Verification: run crash-restart loops with forced partial writes, checksum validation, logical consistency checks, and comparisons against a known-good source.

In Practice

The documented PostgreSQL pattern is that FPW is checkpoint-coupled. The PostgreSQL documentation states that the first modification of a page after checkpoint writes the full page image to WAL, and that increasing checkpoint interval parameters can reduce that cost. That is not an implementation footnote; it is the operational reason write latency often worsens around checkpoint-heavy workloads.

Documented behavior	Production implication	Validation signal
`full_page_writes=on` is the default in PostgreSQL and protects against partially completed page writes	Disabling it for throughput changes the crash-safety contract	`SHOW full_page_writes;` must be treated as a durability check, not a tuning curiosity
Full page images occur on first page modification after checkpoint	Checkpoint cadence directly affects WAL amplification	WAL growth should be measured before and after `CHECKPOINT` under the same write workload
`wal_compression` can compress full page images with `pglz`, `lz4`, or `zstd` when compiled in	Compression shifts cost from WAL bandwidth to CPU and replay decompression	Compare WAL bytes and CPU saturation with each compression method
`pg_checksums` can verify checksums offline when checksums are enabled	Checksums detect page corruption; they do not repair missing torn-page protection by themselves	Restart, stop cleanly, run `pg_checksums --check` against the cluster
InnoDB DWB writes pages to doublewrite files before final placement	InnoDB pays an extra page-copy step outside the user transaction’s immediate WAL insert path	Monitor page cleaner activity, doublewrite files, fsync latency, and data-file writeback

The documented InnoDB pattern is different. MySQL 8.4 says InnoDB writes flushed buffer-pool pages to doublewrite storage before writing to final data files, and crash recovery can use the doublewrite copy if the final page write was interrupted. The same documentation also says data is written twice, but not necessarily at twice the I/O operation cost, because the doublewrite write is a large sequential chunk with a single fsync() in normal configurations.

That distinction is the architecture lesson.

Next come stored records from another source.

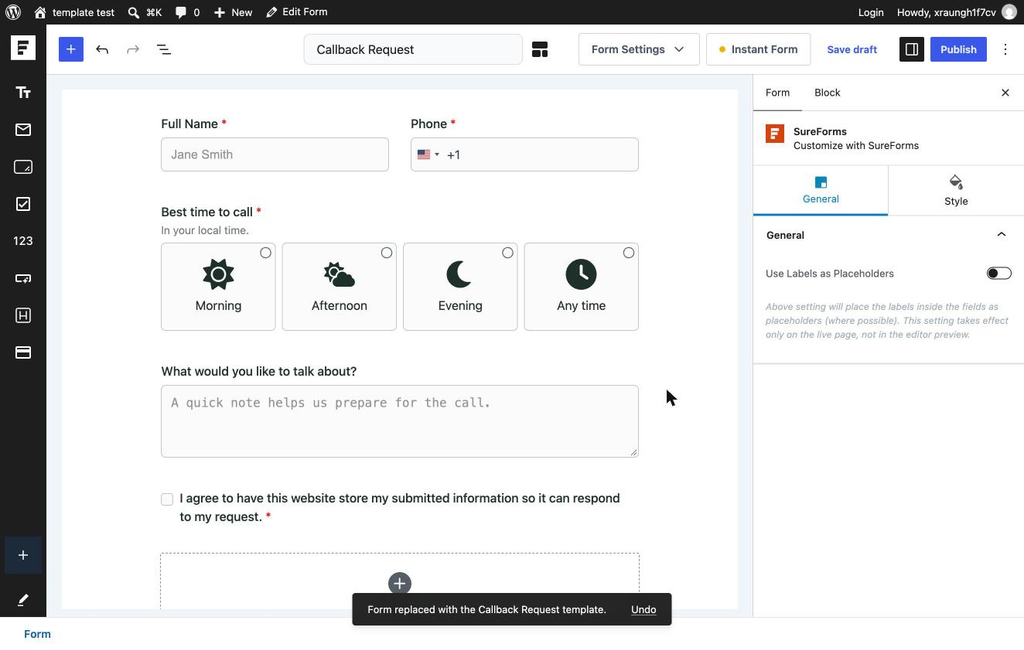Toggle Use Labels as Placeholders switch
Image resolution: width=1024 pixels, height=650 pixels.
[x=999, y=273]
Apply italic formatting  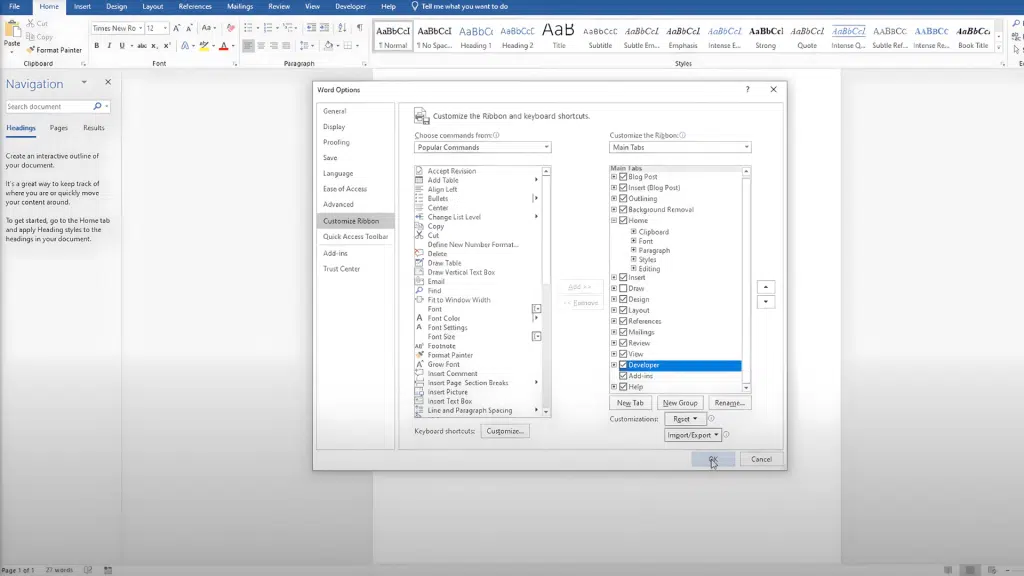[110, 45]
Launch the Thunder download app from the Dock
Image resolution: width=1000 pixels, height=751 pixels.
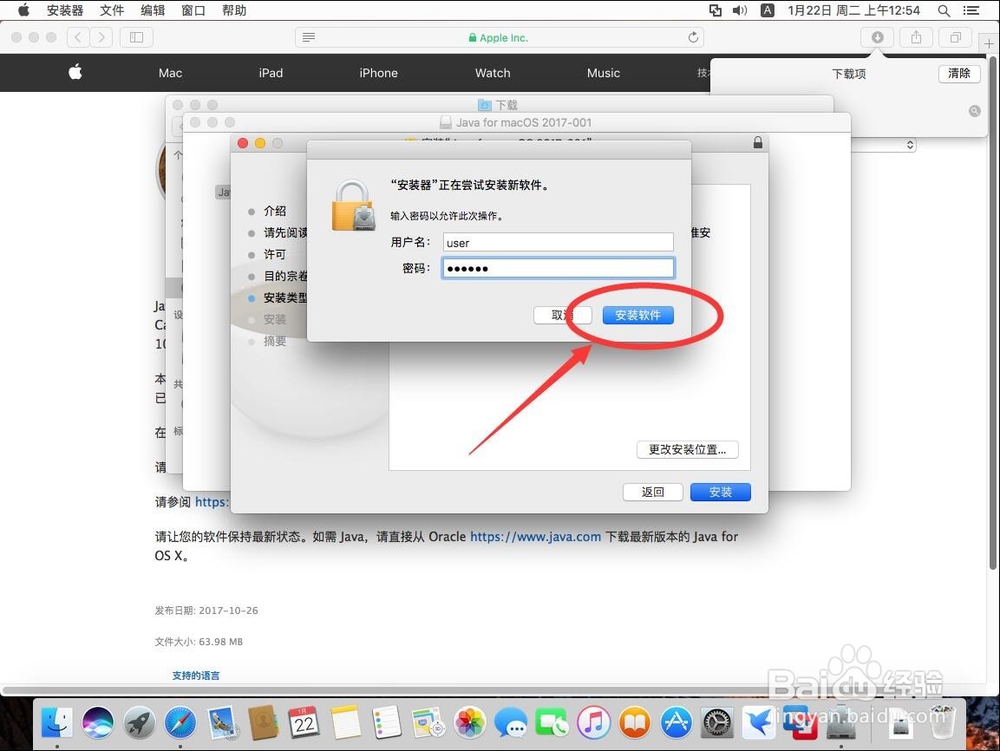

Equal total bytes do not imply equal user-visible latency. A foreground WAL write competes with commit progress. A background doublewrite stage competes with page flushing, eviction, checkpoint completion, and storage bandwidth. Both queues can saturate; they fail differently.

The source experiment’s reported pgbench numbers are consistent with this mechanism. In the reported write-only 128-thread result, FPW-on delivered 14,857 transactions per second, while the DWB prototype delivered 33,814 transactions per second. The interesting result is not “DWB is 2.3x faster” as a universal claim. The interesting result is that moving the copy away from foreground WAL changed where the bottleneck surfaced.

For production builders, the deeper lesson is about validation. A storage-engine change is not proven by a five-minute pgbench run. It needs a crash matrix.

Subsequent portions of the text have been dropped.